# Wood Clothes Pins



## twohunnyz (Apr 27, 2006)

I have not begun line drying our laundry yet, am in the process of getting everything set up. I want to ask those of you who do, which type of wood clothes pin do you prefer, and why- the old fashioned style (no spring) or the style with the metal spring? Thanks!


----------



## mommathea (May 27, 2009)

I have only ever used the ones with the metal springs. If you do get them, make sure you get the heavy duty ones.


----------



## cow whisperer (May 3, 2007)

I have both kinds... the spring ones for tshirts and other light weight items.... the other kind I use for jeans and towels....


----------



## jmtinmi (Feb 25, 2009)

I agree with mommathea about only purchasing heavy duty ones. The ones they sell at the dollar stores aren't worth it. I even look online for vintage lots and you can get some really nice spring or push clothes pins. 




mommathea said:


> I have only ever used the ones with the metal springs. If you do get them, make sure you get the heavy duty ones.


----------



## twohunnyz (Apr 27, 2006)

Excellent! Now, Lehman's catalog carries two kinds- old fashioned and spring. Are those ones heavy duty springs? Or where do you find such? Using both kinds makes sense to me, even though I have no idea what I'm doing. 

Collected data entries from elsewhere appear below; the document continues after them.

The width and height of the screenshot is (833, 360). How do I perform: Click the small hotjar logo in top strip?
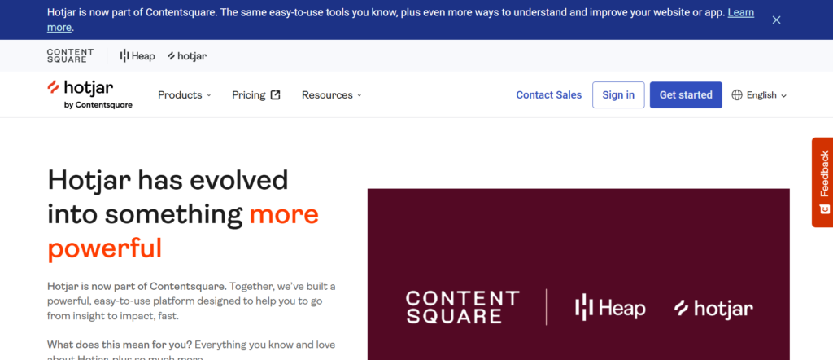pos(186,56)
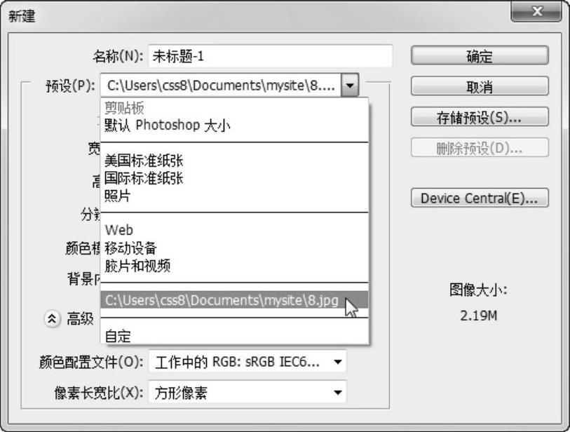
Task: Click the 取消 cancel button
Action: click(x=480, y=86)
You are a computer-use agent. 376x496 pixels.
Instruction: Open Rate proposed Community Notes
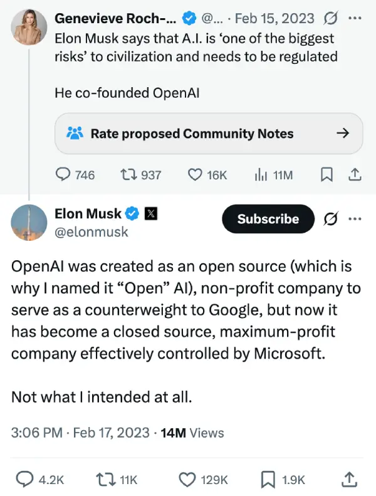209,133
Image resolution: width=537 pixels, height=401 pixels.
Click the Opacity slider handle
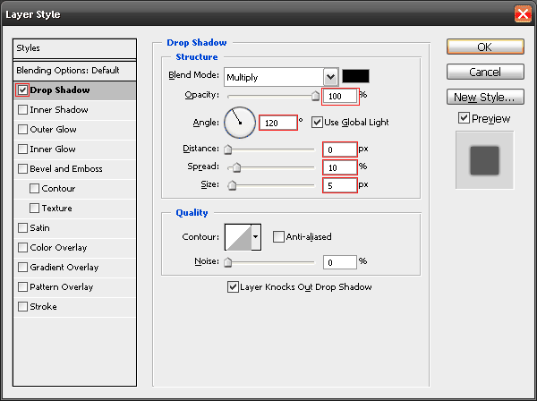click(314, 95)
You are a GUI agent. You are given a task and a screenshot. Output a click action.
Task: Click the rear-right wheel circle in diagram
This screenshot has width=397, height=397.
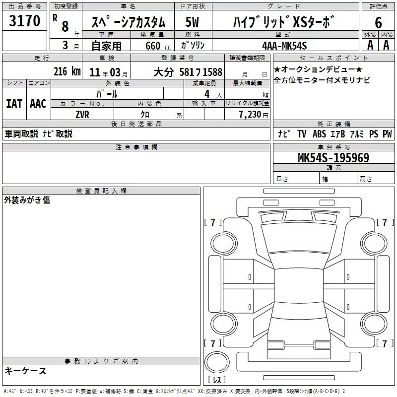pyautogui.click(x=374, y=324)

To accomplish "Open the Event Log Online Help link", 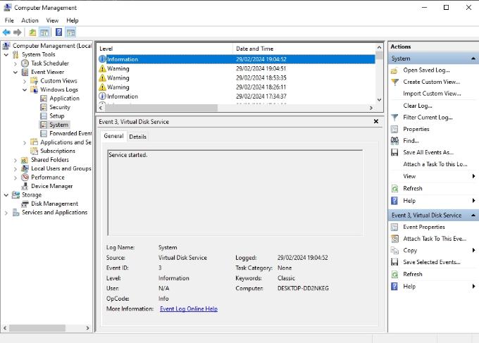I will coord(188,308).
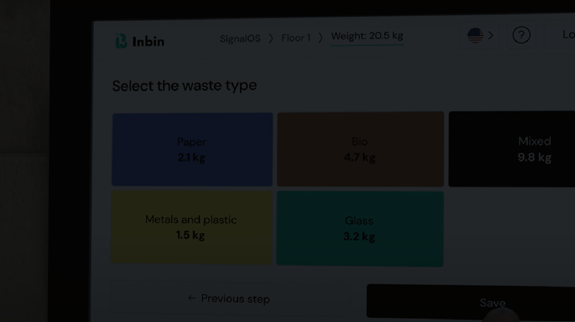Select the yellow Metals and plastic tile

click(191, 227)
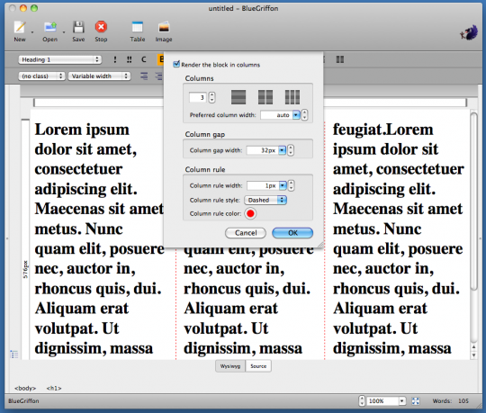The height and width of the screenshot is (413, 486).
Task: Select the three-column layout icon
Action: coord(293,97)
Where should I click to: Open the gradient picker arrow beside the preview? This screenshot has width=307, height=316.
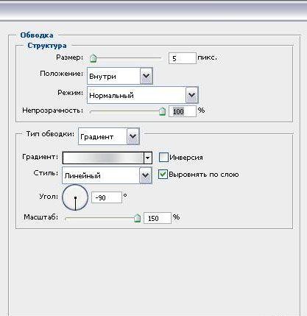(x=147, y=158)
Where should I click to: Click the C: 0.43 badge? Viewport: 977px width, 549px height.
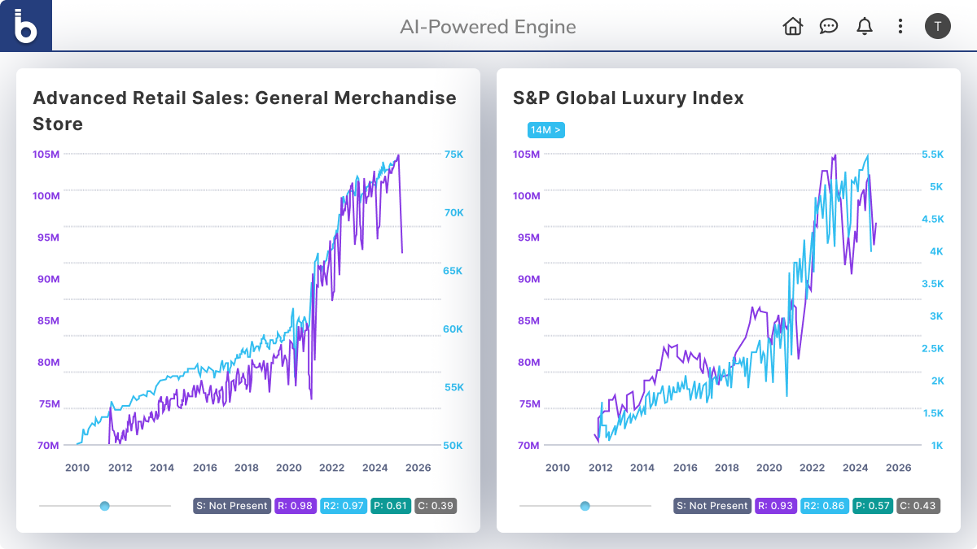pos(918,506)
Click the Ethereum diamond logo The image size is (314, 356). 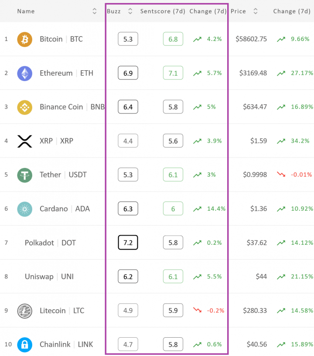(25, 73)
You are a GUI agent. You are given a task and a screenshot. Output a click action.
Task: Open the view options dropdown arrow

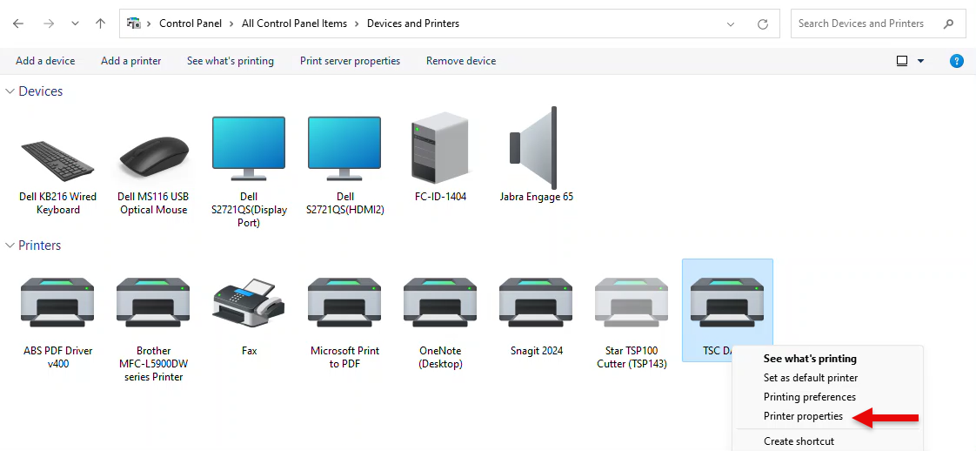pos(921,61)
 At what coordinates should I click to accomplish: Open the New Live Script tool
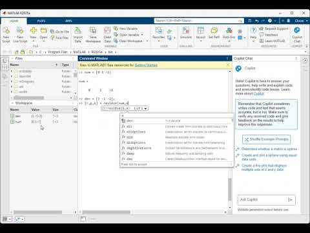click(x=20, y=30)

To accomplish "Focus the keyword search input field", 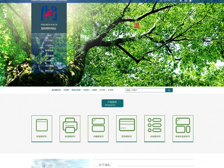I will pos(146,90).
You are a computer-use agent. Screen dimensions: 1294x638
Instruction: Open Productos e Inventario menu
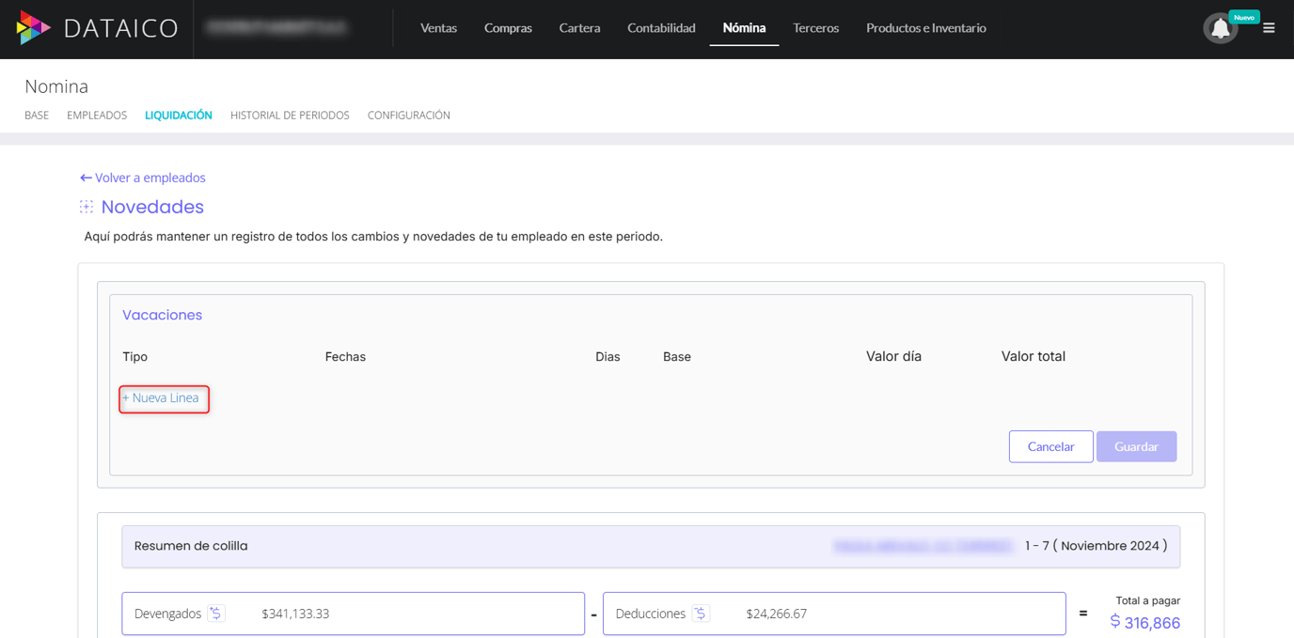pyautogui.click(x=925, y=28)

Boy, I wish there was a tutorial about how to hang the various items of clothing! Like: do you fold a t-shirt over the line or just pin it to the line along the neck? etc, etc, etc.


----------



## firegirl969 (Nov 3, 2008)

I dry shirts upside down, by pinning on the bottom of the shirt.


----------



## jmtinmi (Feb 25, 2009)

Keep an eye out at garage sales, estate sales and thrift stores I just picked up a bag of Penley 'can't roll' (they are flat on two sides) clothes pins for .50 at a garage sale! I was curious about them so I looked them up online and didn't find these type listed there. I called the company, and they said that they haven't made these pins for around 10 years. I really like the feel of them, a nice hardwood 'clink' to them when they come in contact with each other. 

I have an 'amish clothes line' meaning that it is on a two pulleys. You stand there and add clothes to the line by pulling it. One side is elevated (but not as much as the Amish do), so I don't have to use the poles to keep the clothes off the ground. It used really nice vinyl cover cable that pulls well through the pulleys. I LOVE IT!

I hang shirts, t-shirts and pants upside down. I don't hang up socks or underwear.


----------



## frankva (May 21, 2009)

jmtinmi said:


> I agree with mommathea about only purchasing heavy duty ones. The ones they sell at the dollar stores aren't worth it. I even look online for vintage lots and you can get some really nice spring or push clothes pins.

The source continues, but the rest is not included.